Lui, le surdoué du cinéma français, a souvent essuyé le reproche de se protéger dans le théâtre de ses effets et de son petit talent.

Rappelons nous que le cinéma français a souvent été ingrat vis à vis de ses surdoués. Se penche-t-il encore sur les carrières de Jean-Jacques Beineix, Leos Carax ou Mathieu Kassovitz?

Prudent, Ozon a pris sa respiration puis plongé dans un marathon qui laissera ses détracteurs comme ses fans avec un constant retard.

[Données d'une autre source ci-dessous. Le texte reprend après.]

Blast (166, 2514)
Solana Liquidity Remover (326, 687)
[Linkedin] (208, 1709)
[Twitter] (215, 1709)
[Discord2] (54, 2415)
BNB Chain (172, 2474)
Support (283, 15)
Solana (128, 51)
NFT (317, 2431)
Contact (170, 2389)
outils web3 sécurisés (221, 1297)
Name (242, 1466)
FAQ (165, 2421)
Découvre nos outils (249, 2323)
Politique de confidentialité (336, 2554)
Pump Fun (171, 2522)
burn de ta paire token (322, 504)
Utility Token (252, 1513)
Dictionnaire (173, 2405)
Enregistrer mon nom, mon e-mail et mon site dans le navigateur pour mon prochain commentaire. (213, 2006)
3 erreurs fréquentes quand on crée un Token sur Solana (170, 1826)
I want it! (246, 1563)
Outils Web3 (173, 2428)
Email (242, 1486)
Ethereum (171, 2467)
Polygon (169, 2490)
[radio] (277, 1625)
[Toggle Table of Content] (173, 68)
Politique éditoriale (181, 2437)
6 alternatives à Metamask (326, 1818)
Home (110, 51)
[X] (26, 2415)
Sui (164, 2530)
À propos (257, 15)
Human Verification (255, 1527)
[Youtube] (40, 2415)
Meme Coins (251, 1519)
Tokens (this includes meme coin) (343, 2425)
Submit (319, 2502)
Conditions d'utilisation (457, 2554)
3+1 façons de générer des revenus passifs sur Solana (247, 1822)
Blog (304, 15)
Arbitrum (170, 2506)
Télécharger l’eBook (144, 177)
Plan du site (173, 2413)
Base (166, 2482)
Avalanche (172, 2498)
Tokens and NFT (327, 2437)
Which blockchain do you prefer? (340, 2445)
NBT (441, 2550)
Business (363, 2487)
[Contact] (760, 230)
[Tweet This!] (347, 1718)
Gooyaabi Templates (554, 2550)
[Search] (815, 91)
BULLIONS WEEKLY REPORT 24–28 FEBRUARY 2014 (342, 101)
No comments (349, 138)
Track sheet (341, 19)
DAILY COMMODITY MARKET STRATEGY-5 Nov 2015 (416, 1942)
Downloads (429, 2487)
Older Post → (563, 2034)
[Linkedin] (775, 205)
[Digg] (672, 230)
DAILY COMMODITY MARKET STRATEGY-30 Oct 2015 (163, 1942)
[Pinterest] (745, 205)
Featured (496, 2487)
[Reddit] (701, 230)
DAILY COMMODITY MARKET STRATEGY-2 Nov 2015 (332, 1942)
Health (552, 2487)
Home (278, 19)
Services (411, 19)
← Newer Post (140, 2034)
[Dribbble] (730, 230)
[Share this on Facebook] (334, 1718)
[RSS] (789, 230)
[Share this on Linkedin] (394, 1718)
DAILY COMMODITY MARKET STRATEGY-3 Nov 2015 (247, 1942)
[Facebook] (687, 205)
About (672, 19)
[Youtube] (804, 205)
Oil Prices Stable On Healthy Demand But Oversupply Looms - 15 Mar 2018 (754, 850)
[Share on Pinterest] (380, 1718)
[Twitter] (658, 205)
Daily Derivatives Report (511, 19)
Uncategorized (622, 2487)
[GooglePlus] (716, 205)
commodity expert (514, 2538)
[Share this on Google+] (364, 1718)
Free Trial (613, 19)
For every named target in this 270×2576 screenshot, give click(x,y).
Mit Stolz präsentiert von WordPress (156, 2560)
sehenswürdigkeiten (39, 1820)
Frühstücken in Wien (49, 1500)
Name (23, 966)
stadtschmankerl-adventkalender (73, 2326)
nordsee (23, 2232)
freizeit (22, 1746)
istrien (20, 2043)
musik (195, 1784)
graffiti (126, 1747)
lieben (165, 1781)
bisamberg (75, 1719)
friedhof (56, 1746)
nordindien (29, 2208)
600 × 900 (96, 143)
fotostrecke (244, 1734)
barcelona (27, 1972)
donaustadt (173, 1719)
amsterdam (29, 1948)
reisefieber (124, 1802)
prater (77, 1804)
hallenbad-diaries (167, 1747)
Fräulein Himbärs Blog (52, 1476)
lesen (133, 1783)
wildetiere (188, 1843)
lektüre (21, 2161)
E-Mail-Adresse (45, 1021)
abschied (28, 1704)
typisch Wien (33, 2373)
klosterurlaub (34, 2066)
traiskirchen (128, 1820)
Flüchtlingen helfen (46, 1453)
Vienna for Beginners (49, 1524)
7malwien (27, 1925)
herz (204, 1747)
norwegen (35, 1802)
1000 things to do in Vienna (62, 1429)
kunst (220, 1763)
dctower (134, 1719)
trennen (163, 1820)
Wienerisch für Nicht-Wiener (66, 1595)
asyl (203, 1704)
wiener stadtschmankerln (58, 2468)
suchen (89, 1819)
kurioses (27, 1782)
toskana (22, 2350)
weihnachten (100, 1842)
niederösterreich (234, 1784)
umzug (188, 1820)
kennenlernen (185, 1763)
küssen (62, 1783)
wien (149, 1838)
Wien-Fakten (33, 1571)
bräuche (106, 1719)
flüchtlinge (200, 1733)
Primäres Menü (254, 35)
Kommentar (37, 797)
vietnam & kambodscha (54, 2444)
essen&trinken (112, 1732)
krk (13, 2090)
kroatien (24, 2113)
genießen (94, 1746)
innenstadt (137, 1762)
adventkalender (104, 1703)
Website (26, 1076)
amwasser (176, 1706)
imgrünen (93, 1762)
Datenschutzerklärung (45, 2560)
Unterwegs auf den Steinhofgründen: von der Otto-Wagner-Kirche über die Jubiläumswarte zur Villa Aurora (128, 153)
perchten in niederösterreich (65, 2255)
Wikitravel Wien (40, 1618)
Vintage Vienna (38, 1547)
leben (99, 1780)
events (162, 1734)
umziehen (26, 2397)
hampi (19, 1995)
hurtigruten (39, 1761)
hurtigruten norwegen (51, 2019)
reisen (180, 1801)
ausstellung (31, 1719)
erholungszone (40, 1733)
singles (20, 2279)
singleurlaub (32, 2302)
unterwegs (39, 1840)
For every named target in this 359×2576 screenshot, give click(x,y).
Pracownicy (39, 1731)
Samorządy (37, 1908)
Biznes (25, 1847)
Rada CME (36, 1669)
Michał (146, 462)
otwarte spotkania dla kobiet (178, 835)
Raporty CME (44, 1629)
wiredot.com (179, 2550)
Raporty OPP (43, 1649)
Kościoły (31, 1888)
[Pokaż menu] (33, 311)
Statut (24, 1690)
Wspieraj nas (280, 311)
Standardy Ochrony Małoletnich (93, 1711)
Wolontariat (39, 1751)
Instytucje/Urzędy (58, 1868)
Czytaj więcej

Ozon, ce fut tout d’abord le nom d’un cinéaste aux films peu(in)visibles. Un type qui pointait régulièrement aux récompenses de courts métrages. Un auteur prometteur dont le premier long fut attendu comme rarement dans l’hexagone. Forcément, il déçut. Les mêmes qui louaient ses premiers essais lui ont reproché un esprit canal + à la provocation potache et puérile. Déjà, sa nécrologie artistique s’imprimait, celle d’un demi cinéaste qui n’aurait jamais dû proposer de successeur à son moyen métrage « Regarde la mer » (effectivement super, mais ce n’est pas la question). Déjà à côté de la plaque, je me souviens d’avoir apprécié son « Sitcom » comme un dérivé de l’esprit Mad Movies, une anthologie comme les offrait Yann Piquer dans les années 80, un petit frère au « Baby blood » d’Alain Robak. De la provo, du gore, du sexe… j’attendais la suite.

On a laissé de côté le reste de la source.